LEVEL UP PART 4 | POSTERIOR SHOULDER CAPACITY

This simple test and conditioning drill can help highlight asymmetry and potentially reduce the risk of shoulder injuries across the spectrum of ages and abilities. This particular exercise takes its name from the famous female tennis player.


WHAT?


The Sharapova exercise can be used as a posterior shoulder capacity test,as well as an exercise.  It is used to improve the coordination and the strength of the muscles of the back of the shoulder, in particular the external rotators of the deep shoulder muscles or ‘rotator cuff’. Muscle strengthening and coordination improves stability and the ability to produce force, which makes the shoulder joint and surrounding tissue more resistant to some types of injury. Testing one limb against the other can offer insight into asymmetry or highlight relative weakness which may contribute to current or future injuries and if addressed offer potential performance gains. 


*note it is common for the dominant limb to be stronger than the non dominant. 


WHY?


In simple terms, this test offers an indication of the capacity of the muscles of the posterior shoulder, vital for all overhead movements and incredibly important in all sports and physical activities (think throwing, racket sports, swimming, climbing, gymnastics to name a few). Whilst an asymmetry doesn't mean there is a problem it may be useful to be aware of any difference in the presence of symptoms and potentially in both improving function and preventing injury.  Exercises such as this one, when repeated consistently, can increase the ability of the body to cope with these forces. 


HOW?


Strength training improves the capacity and endurance of the muscle and tendons - in this case, the posterior shoulder musculature. Over time, with consistency and sufficient loading, training can affect the size and capacity of these muscles, including the fascicle size, their number and the overall muscle architecture.  This enables greater force production and the ability to repeatedly produce this force. The Sharapova can be simply regressed by using a lower tension band or reducing the excursion of the arm and progressed by adding a higher tension band or increasing excursion. Adjusting other variables like speed and volume can also change the intensity of the exercise.


SUMMARY


The Sharapova exercise is a simple test and conditioning drill for the shoulder. It works well with people of all ages and doesn't require any specialist equipment other than an activation band. We recommend the use of a metronome to move in time with, increasing reliability and repeatability of the test. How much and how often depends on a number of other factors (such as strength level, recovery status, other training load, prior history) but we suggest aiming for somewhere around 2-3x per week, completing 3-5 sets and working towards fatigue (2-3 reps in reserve).
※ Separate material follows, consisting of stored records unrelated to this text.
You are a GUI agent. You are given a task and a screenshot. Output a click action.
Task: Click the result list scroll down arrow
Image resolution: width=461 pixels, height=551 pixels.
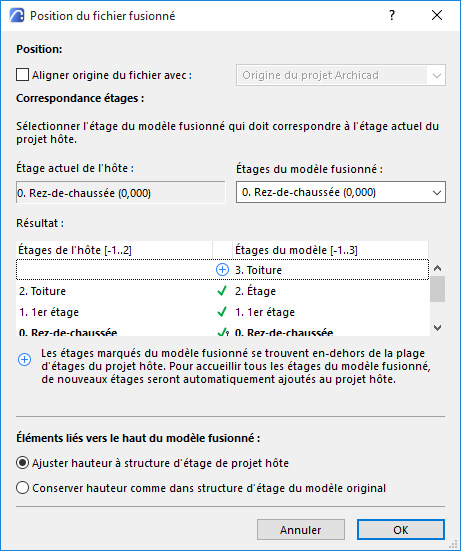[x=437, y=328]
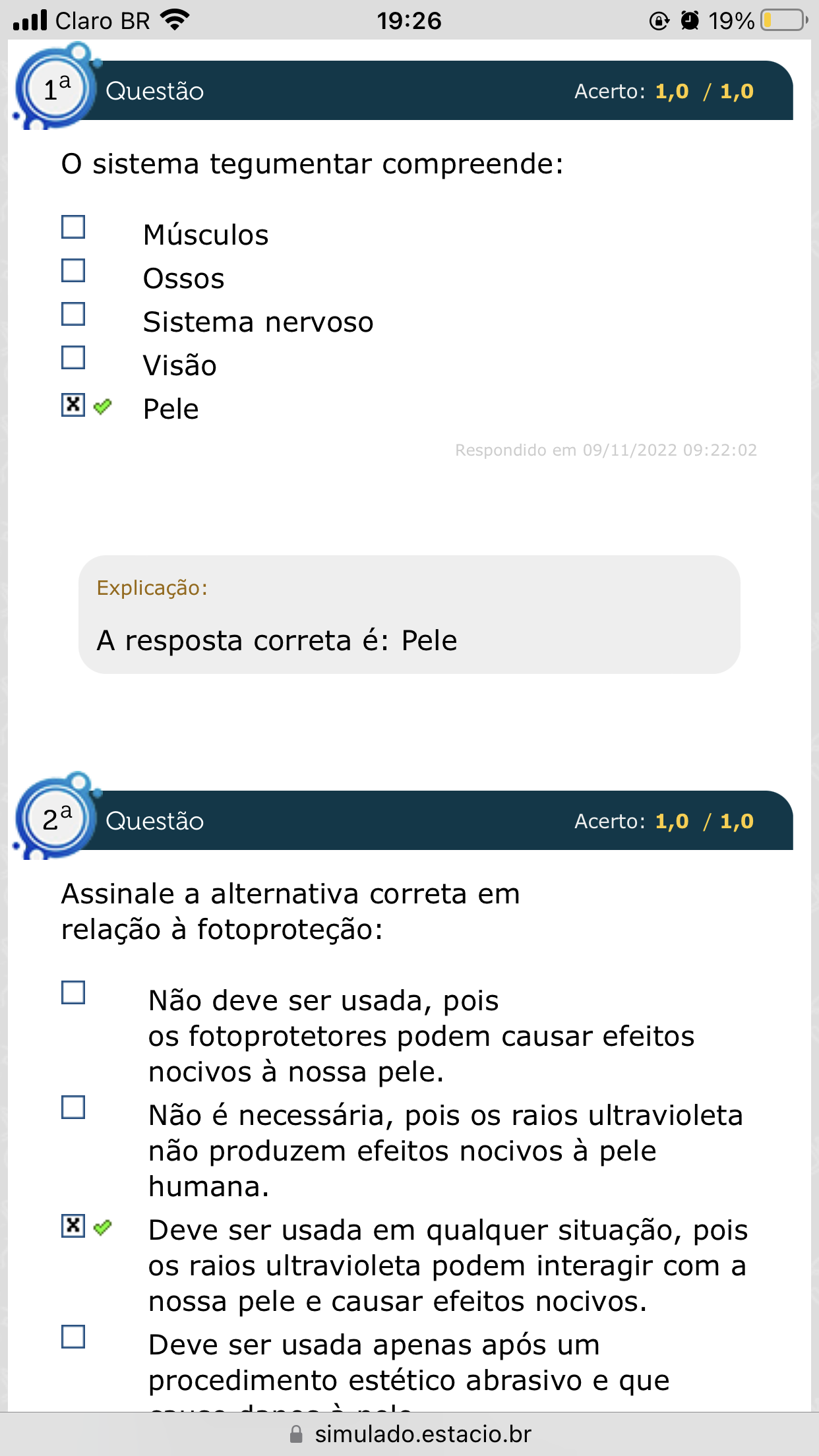Viewport: 819px width, 1456px height.
Task: Tap the green checkmark beside Pele
Action: tap(102, 406)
This can be incorporated into warm ups or key moments in your day like before your morning coffee!  Of course, you can adjust the volume and intensity as necessary. It can be really useful to seek advice from a medical or health and fitness professional such as a Physiotherapist. We highly recommend this in the presence of injury. 


It's important to note that injury, and injury prevention, are multifactorial and complex. Testing the posterior shoulder in this way can be  useful as part of a broader assessment whilst also addressing other factors such as appropriate training, nutrition and recovery. This exercise could be used in conjunction with other strength and conditioning drills as part of a rehabilitation program or for maintenance of shoulder health.